## Begin Dataset content

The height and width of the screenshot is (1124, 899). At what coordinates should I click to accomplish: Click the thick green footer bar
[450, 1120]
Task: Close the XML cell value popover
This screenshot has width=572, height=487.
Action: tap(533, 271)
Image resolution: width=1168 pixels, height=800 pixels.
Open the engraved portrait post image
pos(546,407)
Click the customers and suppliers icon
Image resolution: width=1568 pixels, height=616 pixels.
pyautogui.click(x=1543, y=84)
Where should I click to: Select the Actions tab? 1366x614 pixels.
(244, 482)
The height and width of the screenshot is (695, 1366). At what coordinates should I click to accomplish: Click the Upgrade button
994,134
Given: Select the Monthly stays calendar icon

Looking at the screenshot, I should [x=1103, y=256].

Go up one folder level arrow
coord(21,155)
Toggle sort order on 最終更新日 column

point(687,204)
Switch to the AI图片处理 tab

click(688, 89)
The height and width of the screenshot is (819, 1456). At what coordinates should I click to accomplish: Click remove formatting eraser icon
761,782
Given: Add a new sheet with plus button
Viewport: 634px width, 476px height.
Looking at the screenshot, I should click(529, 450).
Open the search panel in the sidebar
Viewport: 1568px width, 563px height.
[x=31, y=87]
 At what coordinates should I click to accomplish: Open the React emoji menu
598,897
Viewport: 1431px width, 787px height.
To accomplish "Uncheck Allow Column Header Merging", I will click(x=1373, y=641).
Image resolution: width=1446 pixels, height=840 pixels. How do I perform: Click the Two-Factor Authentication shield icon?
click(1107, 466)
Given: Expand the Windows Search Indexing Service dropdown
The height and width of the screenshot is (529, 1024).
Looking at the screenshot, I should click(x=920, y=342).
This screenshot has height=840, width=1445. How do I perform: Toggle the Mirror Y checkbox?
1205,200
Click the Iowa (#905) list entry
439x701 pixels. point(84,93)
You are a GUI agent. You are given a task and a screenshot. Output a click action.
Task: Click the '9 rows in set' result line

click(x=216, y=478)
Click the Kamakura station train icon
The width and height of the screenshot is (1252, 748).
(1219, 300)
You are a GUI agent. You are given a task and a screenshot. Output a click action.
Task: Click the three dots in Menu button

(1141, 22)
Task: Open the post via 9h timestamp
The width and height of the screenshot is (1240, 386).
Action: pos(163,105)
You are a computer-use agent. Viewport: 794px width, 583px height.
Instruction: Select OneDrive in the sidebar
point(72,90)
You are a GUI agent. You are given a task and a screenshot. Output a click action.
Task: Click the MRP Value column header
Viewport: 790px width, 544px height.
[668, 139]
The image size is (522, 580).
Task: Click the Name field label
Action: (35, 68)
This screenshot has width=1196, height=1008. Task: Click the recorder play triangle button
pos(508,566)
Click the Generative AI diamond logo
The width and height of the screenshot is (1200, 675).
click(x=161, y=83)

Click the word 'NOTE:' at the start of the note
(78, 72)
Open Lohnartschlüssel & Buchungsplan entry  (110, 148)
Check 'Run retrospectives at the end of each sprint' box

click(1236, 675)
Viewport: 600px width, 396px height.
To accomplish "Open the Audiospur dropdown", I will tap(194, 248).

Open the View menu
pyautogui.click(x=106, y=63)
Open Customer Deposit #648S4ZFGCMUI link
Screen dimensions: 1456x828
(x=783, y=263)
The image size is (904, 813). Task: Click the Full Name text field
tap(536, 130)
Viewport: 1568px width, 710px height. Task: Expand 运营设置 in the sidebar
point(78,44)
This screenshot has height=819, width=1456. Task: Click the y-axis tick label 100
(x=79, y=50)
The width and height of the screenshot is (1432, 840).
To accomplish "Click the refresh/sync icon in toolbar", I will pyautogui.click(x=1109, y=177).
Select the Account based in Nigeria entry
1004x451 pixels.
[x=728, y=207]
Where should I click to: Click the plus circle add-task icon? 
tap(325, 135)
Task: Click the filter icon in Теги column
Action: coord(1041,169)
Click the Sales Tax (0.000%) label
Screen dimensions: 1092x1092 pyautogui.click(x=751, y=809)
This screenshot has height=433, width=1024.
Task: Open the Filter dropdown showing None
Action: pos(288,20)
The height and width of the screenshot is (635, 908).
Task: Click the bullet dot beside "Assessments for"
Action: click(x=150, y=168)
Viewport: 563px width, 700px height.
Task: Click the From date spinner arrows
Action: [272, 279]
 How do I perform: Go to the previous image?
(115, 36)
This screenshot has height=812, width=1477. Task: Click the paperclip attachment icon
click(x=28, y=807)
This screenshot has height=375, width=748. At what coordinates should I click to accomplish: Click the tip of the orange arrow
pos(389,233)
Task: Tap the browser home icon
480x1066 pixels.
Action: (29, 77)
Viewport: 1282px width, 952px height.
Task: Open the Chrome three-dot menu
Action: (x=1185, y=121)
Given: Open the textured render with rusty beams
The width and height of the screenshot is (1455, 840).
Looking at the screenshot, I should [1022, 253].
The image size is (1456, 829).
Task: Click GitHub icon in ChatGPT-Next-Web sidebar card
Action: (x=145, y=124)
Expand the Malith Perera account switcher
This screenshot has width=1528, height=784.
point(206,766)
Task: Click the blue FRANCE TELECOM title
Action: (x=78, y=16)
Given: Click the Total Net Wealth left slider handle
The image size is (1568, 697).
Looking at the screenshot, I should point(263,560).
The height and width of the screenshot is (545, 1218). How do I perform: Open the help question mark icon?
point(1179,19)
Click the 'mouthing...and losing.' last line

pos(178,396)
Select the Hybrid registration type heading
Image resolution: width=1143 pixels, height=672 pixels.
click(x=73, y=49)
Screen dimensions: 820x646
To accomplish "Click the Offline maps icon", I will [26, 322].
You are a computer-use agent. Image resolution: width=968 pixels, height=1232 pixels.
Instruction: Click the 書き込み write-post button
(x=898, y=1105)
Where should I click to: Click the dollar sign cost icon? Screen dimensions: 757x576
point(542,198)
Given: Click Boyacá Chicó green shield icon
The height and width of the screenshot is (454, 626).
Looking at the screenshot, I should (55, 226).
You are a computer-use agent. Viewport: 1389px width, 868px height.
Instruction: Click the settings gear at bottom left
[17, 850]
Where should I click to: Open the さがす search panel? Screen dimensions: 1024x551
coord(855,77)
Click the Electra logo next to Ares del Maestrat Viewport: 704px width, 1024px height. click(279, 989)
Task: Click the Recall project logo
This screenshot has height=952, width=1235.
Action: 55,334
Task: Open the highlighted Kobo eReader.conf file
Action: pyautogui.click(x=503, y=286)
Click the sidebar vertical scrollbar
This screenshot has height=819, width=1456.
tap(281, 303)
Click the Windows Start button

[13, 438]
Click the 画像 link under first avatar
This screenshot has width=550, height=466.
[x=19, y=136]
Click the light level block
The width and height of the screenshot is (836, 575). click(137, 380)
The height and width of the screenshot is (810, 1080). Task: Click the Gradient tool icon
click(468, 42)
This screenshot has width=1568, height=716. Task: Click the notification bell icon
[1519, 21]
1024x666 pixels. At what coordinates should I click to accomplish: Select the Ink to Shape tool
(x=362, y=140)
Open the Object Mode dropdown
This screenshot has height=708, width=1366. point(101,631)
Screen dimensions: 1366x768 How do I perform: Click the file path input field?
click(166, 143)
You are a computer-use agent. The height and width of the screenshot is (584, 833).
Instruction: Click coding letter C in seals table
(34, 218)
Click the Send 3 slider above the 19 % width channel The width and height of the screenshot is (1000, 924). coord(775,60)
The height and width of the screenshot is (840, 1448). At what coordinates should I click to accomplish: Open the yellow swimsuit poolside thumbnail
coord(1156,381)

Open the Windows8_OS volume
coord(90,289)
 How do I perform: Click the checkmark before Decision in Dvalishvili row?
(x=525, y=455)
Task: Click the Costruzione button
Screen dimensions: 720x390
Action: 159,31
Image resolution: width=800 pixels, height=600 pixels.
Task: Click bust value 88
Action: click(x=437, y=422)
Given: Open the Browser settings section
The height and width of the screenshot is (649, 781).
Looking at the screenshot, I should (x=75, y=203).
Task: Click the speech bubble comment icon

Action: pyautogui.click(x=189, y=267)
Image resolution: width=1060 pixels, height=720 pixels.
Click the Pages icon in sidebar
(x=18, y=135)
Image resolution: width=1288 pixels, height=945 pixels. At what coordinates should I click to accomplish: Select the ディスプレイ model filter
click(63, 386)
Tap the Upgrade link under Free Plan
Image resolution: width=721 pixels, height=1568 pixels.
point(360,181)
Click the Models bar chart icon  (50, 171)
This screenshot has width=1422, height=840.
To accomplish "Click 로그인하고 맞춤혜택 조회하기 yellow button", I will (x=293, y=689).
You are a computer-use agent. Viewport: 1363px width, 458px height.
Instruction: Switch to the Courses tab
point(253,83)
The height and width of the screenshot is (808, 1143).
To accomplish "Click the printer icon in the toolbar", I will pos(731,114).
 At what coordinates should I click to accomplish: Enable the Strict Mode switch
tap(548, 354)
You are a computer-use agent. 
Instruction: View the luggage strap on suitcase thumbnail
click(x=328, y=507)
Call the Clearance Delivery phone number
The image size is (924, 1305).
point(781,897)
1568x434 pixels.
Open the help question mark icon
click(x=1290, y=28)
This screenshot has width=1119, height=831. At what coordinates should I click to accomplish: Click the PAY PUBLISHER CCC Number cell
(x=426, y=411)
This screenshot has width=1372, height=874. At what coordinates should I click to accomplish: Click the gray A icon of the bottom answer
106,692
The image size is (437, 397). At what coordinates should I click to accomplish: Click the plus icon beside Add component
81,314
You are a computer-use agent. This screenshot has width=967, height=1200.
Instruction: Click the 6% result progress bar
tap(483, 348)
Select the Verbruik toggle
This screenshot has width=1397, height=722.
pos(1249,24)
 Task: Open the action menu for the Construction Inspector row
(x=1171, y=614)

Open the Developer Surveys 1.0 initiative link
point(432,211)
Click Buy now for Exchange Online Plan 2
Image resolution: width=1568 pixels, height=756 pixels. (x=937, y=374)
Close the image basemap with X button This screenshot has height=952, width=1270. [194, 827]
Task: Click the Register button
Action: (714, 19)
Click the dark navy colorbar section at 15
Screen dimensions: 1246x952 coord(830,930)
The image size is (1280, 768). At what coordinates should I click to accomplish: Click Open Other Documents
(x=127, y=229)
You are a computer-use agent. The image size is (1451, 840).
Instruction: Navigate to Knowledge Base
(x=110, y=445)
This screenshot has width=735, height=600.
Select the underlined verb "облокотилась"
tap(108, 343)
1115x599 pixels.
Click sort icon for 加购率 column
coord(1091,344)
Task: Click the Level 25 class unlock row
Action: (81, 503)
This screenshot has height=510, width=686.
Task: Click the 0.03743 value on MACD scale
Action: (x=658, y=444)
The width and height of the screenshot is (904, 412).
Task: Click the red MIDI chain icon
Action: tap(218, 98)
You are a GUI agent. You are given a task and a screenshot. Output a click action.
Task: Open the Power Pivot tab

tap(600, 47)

## End Dataset content

What to produce => Rewrite the entries from the line with "Call the Clearance Delivery phone number" up to and including the line with "(x=426, y=411)", changing "phone number" to "telephone number" and leaving everything else the same. Return only those lines.

Solution to the problem =>
Call the Clearance Delivery telephone number
The image size is (924, 1305).
point(781,897)
1568x434 pixels.
Open the help question mark icon
click(x=1290, y=28)
This screenshot has width=1119, height=831. At what coordinates should I click to accomplish: Click the PAY PUBLISHER CCC Number cell
(x=426, y=411)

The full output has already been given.